* Start Recorded information *

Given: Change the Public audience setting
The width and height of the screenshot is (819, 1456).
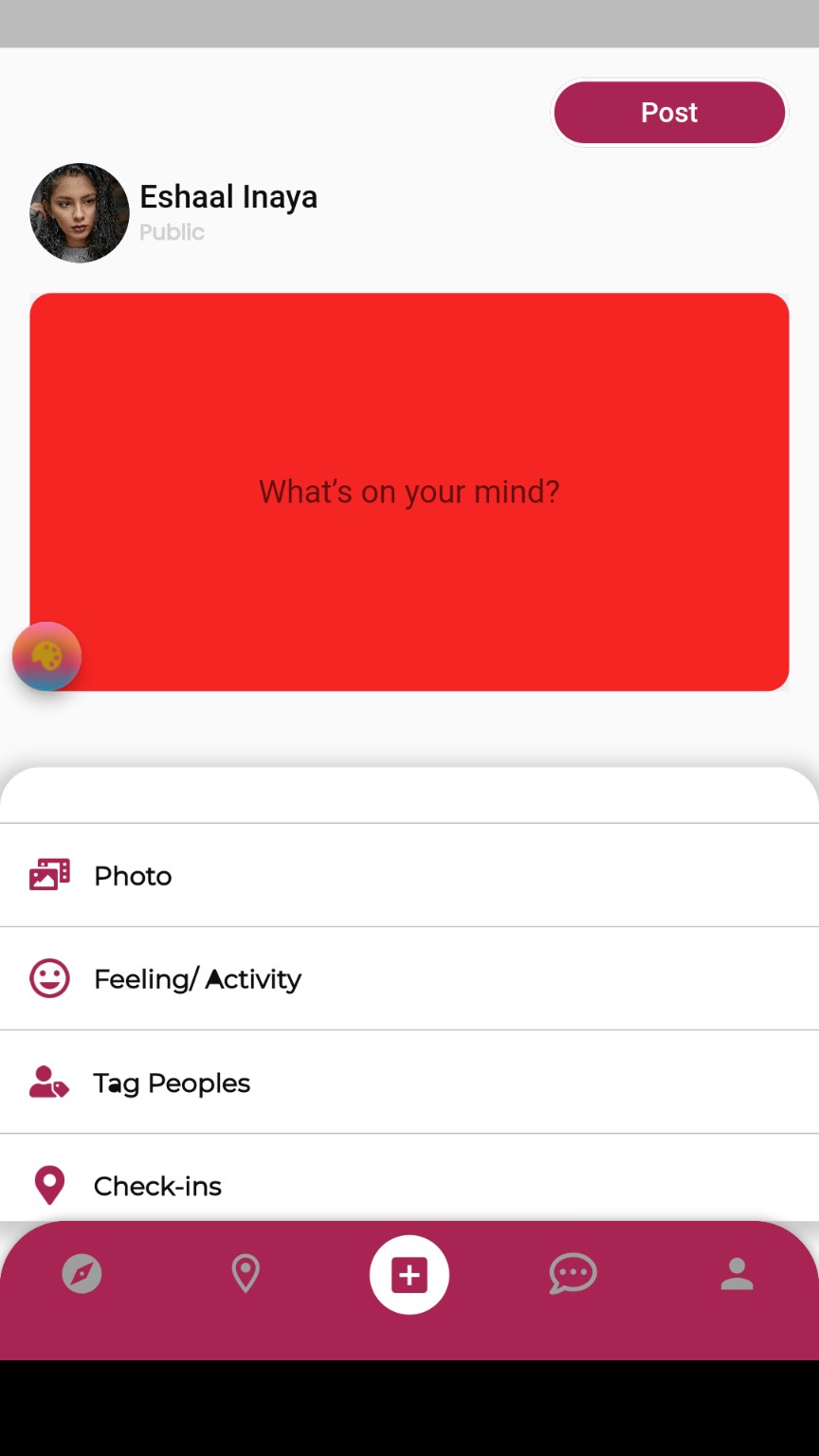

* End Recorded information *
* Start Recorded information *

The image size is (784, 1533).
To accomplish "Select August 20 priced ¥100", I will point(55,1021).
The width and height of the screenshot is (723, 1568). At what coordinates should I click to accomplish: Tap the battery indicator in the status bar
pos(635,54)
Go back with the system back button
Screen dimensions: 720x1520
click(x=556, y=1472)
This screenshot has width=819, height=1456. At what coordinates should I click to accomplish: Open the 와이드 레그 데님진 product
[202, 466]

* End Recorded information *

**Written request:**
Filter the material above and keep only the lines that contain the string "coordinates". Match the letter case exactly.

**Exercise output:**
The width and height of the screenshot is (723, 1568). At what coordinates should I click to accomplish: Tap the battery indicator in the status bar
This screenshot has width=819, height=1456. At what coordinates should I click to accomplish: Open the 와이드 레그 데님진 product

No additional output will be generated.